Exercise requirements:
Return, exactly and in full, the lines of the records below starting at the one with "Where should I click to: Click the home" and ending at the one with "Open the Add Comment sticky note tool", and no other lines.
*** Opening Information shown ***
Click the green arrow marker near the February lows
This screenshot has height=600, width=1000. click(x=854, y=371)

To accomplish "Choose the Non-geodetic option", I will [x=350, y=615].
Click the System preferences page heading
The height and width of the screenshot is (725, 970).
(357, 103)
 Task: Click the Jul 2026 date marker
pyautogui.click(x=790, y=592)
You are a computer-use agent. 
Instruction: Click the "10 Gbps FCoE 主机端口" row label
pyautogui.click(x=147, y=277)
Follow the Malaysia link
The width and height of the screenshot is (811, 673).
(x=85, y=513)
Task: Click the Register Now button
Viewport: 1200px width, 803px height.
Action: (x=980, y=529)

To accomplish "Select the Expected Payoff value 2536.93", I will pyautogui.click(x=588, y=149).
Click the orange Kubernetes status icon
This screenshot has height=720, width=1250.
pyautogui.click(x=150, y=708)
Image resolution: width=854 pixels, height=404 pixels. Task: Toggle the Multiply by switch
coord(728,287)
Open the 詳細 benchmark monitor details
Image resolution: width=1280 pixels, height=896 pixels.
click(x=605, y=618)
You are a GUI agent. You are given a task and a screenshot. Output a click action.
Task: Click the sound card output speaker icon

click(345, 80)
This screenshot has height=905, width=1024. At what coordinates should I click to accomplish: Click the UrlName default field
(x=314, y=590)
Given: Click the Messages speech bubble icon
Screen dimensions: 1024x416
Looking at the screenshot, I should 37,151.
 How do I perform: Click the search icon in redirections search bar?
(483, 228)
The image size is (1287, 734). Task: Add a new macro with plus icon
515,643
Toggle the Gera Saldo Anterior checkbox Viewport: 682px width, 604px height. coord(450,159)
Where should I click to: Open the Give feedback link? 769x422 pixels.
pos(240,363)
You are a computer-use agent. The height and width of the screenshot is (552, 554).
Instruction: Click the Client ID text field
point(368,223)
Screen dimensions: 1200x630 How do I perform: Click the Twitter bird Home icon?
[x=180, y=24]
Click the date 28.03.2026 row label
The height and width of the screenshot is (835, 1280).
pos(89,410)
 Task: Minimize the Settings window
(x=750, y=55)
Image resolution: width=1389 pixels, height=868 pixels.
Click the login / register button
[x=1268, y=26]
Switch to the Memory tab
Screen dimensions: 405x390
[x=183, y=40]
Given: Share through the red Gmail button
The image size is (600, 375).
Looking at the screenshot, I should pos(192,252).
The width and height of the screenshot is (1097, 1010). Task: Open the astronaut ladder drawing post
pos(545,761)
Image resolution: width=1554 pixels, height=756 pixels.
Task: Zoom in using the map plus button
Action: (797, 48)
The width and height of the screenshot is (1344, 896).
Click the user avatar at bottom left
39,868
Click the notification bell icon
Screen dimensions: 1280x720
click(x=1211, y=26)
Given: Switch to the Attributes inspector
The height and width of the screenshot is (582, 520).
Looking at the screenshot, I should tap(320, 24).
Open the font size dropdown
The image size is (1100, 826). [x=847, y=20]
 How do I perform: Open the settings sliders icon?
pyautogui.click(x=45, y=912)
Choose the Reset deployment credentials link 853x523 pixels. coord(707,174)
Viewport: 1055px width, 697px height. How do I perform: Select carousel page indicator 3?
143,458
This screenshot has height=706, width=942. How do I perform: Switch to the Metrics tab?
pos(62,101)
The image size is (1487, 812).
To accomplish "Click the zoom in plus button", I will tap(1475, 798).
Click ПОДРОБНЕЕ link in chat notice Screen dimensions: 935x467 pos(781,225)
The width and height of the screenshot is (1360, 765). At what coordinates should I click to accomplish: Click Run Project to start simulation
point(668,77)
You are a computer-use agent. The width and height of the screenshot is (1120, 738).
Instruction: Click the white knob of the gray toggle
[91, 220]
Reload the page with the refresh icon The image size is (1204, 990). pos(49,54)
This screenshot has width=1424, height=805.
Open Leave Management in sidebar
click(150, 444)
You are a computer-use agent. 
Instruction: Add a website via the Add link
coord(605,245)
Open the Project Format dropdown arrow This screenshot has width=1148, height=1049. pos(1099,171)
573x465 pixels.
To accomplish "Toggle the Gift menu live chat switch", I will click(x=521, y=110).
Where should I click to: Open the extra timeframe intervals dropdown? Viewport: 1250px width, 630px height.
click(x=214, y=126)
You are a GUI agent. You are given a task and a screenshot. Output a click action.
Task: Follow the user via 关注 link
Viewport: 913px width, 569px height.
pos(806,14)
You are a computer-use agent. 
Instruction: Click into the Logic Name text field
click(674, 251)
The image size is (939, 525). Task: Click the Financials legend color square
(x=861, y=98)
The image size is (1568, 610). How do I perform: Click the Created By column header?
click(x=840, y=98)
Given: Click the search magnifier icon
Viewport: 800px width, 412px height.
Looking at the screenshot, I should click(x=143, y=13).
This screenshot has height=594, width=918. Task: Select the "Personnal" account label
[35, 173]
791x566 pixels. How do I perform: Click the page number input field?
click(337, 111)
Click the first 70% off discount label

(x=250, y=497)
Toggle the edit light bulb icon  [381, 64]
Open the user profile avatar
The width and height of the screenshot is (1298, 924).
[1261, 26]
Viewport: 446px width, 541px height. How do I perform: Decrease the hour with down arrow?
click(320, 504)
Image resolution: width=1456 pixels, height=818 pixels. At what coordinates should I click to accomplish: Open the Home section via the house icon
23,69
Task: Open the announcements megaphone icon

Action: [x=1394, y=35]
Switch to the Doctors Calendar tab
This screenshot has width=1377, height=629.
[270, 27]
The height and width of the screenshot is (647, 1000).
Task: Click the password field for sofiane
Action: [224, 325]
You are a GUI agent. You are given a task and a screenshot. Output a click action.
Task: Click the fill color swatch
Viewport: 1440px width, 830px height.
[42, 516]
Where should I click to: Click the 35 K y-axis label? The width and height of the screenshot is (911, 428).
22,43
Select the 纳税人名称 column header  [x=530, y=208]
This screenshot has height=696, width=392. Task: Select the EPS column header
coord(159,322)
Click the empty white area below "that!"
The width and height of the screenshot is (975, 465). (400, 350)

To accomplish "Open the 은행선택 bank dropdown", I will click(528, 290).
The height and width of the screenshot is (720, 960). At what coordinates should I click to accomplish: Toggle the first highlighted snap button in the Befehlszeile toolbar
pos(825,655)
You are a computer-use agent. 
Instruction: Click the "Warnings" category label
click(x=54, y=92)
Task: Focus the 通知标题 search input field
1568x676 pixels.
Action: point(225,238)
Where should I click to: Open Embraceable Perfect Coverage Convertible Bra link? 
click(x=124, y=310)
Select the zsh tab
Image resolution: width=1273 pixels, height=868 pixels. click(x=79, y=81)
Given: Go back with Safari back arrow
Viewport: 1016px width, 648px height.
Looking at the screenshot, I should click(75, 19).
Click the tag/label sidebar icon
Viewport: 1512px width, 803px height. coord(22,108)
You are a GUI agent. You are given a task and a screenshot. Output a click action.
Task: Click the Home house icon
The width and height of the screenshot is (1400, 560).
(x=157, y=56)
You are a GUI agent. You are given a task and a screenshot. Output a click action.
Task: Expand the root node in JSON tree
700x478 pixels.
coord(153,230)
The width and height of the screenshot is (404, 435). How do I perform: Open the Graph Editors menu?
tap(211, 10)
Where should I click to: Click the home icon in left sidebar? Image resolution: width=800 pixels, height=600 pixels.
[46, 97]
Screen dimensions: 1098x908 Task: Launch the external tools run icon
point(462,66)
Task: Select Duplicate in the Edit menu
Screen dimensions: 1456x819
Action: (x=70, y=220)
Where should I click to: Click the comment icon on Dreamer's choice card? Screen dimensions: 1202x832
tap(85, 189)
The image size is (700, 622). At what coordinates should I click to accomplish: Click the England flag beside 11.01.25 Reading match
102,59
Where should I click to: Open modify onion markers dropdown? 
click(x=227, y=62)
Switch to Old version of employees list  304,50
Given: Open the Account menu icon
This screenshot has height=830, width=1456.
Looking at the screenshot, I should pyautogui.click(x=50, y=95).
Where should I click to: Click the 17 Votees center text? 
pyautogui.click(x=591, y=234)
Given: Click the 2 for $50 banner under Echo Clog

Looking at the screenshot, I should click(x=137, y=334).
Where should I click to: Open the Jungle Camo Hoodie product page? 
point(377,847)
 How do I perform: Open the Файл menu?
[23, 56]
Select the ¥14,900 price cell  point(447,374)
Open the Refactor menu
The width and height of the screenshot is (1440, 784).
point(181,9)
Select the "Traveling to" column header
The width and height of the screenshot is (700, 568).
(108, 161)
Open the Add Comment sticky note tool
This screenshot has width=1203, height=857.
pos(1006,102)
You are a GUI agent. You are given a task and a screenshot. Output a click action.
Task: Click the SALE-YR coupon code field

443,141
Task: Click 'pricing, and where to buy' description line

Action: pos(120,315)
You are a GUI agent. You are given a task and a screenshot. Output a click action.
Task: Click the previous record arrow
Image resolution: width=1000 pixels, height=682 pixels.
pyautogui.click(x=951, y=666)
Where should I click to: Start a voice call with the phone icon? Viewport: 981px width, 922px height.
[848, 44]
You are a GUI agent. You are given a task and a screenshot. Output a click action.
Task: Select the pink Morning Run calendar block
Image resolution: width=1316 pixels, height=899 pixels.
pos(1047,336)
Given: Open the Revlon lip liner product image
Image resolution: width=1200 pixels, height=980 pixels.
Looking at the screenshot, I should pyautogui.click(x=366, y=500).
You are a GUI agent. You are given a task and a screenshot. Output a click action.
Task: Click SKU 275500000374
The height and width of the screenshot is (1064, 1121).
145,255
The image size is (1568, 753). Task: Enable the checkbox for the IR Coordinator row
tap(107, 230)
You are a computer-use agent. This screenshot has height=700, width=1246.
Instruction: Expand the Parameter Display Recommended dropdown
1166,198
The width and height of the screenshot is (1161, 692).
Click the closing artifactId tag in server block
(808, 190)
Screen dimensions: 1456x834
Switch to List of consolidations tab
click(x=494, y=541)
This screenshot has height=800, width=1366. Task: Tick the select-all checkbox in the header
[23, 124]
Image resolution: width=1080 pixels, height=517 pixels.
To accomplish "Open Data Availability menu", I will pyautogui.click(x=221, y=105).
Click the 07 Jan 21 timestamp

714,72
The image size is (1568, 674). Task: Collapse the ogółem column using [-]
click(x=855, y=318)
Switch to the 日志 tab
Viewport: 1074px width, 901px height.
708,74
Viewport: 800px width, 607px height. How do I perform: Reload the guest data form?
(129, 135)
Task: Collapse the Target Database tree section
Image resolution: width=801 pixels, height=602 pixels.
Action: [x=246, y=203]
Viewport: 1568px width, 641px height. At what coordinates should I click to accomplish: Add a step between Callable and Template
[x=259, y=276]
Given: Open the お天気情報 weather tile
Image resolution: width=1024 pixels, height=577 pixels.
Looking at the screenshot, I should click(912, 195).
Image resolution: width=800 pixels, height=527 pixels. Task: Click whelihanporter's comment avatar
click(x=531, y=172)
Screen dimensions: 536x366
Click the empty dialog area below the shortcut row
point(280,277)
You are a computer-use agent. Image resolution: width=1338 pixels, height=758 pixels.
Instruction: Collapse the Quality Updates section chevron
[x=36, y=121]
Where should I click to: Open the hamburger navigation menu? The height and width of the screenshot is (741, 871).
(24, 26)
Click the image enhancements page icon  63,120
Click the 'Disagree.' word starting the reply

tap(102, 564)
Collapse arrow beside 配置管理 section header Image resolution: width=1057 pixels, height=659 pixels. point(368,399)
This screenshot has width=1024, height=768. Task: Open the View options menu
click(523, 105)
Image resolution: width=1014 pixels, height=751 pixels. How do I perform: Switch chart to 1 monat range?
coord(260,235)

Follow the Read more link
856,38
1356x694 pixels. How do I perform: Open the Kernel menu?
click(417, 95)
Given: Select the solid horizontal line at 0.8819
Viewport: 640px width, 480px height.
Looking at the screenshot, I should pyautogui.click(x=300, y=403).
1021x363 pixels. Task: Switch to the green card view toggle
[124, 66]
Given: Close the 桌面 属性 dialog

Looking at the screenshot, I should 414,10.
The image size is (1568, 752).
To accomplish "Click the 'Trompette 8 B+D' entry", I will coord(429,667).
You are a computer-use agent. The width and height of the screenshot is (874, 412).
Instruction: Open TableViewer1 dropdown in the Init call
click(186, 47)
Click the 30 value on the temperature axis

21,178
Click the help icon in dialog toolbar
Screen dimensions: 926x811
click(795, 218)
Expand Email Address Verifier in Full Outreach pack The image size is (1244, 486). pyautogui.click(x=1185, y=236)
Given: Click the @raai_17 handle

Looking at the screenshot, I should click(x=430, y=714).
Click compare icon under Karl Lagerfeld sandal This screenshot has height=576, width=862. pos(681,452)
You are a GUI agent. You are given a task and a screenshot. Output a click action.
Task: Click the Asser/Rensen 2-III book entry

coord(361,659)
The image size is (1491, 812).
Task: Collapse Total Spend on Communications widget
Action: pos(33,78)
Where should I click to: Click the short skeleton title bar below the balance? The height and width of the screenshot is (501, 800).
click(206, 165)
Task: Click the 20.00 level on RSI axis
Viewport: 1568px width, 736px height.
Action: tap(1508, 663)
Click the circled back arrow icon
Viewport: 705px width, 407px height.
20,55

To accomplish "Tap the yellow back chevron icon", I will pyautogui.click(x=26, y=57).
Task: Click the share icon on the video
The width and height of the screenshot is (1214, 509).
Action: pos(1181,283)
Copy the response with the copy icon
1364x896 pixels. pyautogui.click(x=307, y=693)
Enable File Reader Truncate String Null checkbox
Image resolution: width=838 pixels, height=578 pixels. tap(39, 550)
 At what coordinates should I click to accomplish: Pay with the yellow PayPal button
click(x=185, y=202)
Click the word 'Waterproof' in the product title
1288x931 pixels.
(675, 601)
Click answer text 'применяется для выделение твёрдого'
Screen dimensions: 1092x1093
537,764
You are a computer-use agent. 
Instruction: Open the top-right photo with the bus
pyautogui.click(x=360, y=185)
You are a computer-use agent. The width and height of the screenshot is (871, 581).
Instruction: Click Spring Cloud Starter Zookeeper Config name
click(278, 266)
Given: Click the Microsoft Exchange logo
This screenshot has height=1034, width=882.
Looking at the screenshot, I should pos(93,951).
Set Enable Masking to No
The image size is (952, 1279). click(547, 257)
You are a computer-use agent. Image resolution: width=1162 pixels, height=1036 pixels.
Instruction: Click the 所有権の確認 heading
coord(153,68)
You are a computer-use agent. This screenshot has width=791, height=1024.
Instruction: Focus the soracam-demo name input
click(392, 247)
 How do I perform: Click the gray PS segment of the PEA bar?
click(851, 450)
*** Closing Information shown ***
Result:
Where should I click to: Click the home icon in left sidebar? Image resolution: width=800 pixels, height=600 pixels.
[46, 97]
Screen dimensions: 1098x908 Task: Launch the external tools run icon
point(462,66)
Task: Select Duplicate in the Edit menu
Screen dimensions: 1456x819
Action: (x=70, y=220)
Where should I click to: Click the comment icon on Dreamer's choice card? Screen dimensions: 1202x832
tap(85, 189)
The image size is (700, 622). At what coordinates should I click to accomplish: Click the England flag beside 11.01.25 Reading match
102,59
Where should I click to: Open modify onion markers dropdown? 
click(x=227, y=62)
Switch to Old version of employees list  304,50
Given: Open the Account menu icon
This screenshot has height=830, width=1456.
Looking at the screenshot, I should pyautogui.click(x=50, y=95).
Where should I click to: Click the 17 Votees center text? 
pyautogui.click(x=591, y=234)
Given: Click the 2 for $50 banner under Echo Clog

Looking at the screenshot, I should click(x=137, y=334).
Where should I click to: Open the Jungle Camo Hoodie product page? 
point(377,847)
 How do I perform: Open the Файл menu?
[23, 56]
Select the ¥14,900 price cell  point(447,374)
Open the Refactor menu
The width and height of the screenshot is (1440, 784).
point(181,9)
Select the "Traveling to" column header
The width and height of the screenshot is (700, 568).
(108, 161)
Open the Add Comment sticky note tool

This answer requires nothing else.